• What this task involves:
Each entry is to be retyped exactly as it appears. Leave the images out.

-.-.-

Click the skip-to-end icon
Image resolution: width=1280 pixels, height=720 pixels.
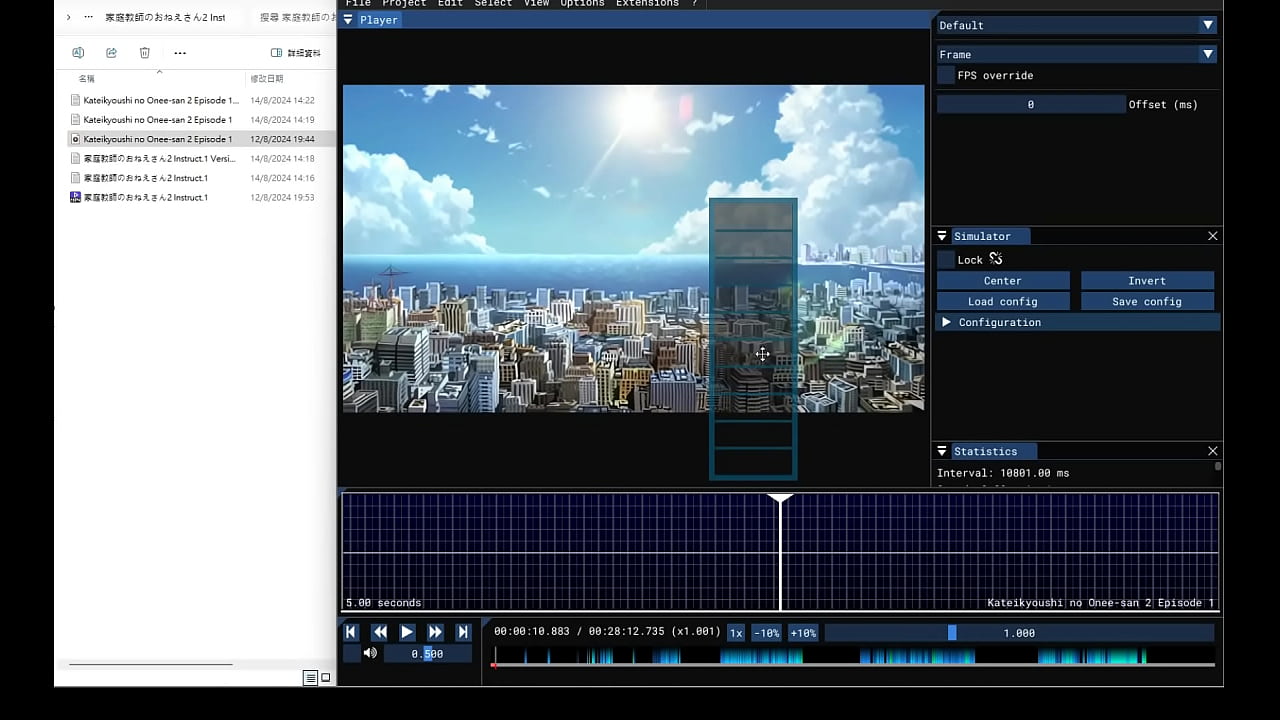pyautogui.click(x=463, y=632)
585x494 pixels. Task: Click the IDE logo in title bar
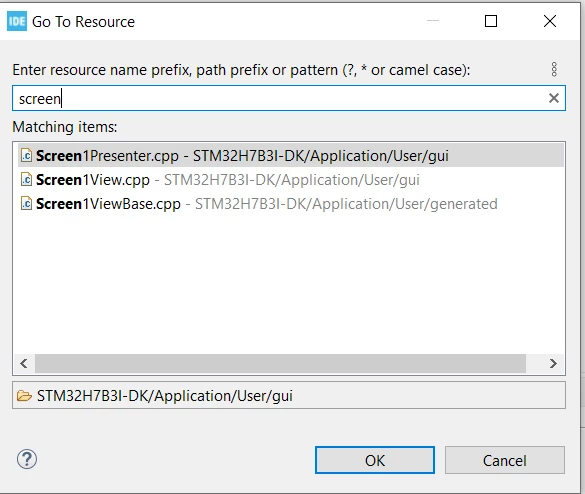point(17,21)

-.-.-

• Reply to the task:
Click the skip-to-end icon
Image resolution: width=1280 pixels, height=720 pixels.
pyautogui.click(x=463, y=632)
585x494 pixels. Task: Click the IDE logo in title bar
point(17,21)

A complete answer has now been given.